THE FACEBOOK PARADOX — Friends Without Benefits

I was beginning to think that I was the only one on the planet who felt that the Facebook phenomenon was strange.  Of course I am on it, but barely. I just find the entire format rather chaotic.  I'm not sure what to do with "friends of friends" who want to be my friend.  I don't know why everyone has to share all their personal information with everyone else.

What happened to intimacy?  What about keeping private matters for a handful of real flesh and blood friends?  With all that in mind, I found an article by Michael Austin in Psychology Today quite fascinating.  Titled "Quitting Facebook Could Make You Happier",  he refers to studies which have shown that "people on Facebook believe that others have happier lives than is actually the case."

Essentially it means that individuals are comparing their own lives with the "Facebook" version of the lives of others.  Facebook becomes a vehicle by which people can put their best face forward and even exaggerate their own "wonderful" lives.  Others become dissilusioned, jealous and otherwise miserable.

In a study at Utah Valley State University, students who actually interacted in person with other students were less likely to think others have it better.

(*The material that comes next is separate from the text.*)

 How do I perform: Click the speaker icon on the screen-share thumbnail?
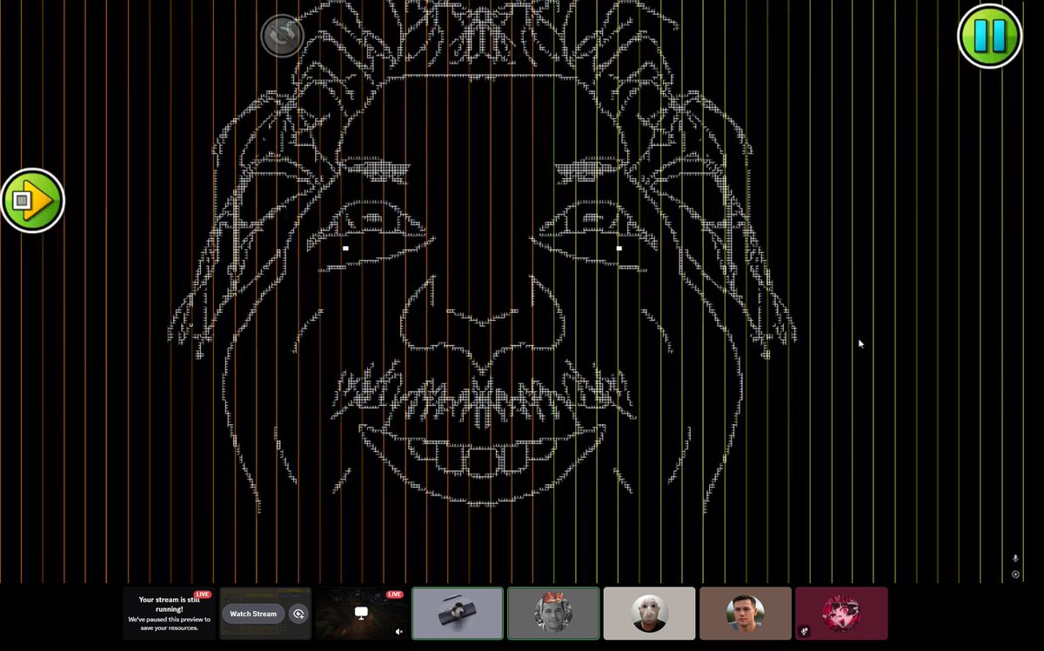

Real life teaches us that no one's  life is as ideal as we might imagine.  Perhaps that truth is more apparent when we interact with others in person.  We can perceive facial expressions,  watch body gestures as we share the truth behind our personal joys and sorrows. 

We quickly come to understand that no one gets through life untouched by some degree of suffering and that the shared human experience makes us all grateful for what we have and humbled by the opportunity to experience the gift of being alive.

When we interact in person with others there is a sense of shared space which confirms intimacy and our common humanity.  It is the source of what may evolve into friendship as we used to understand the word.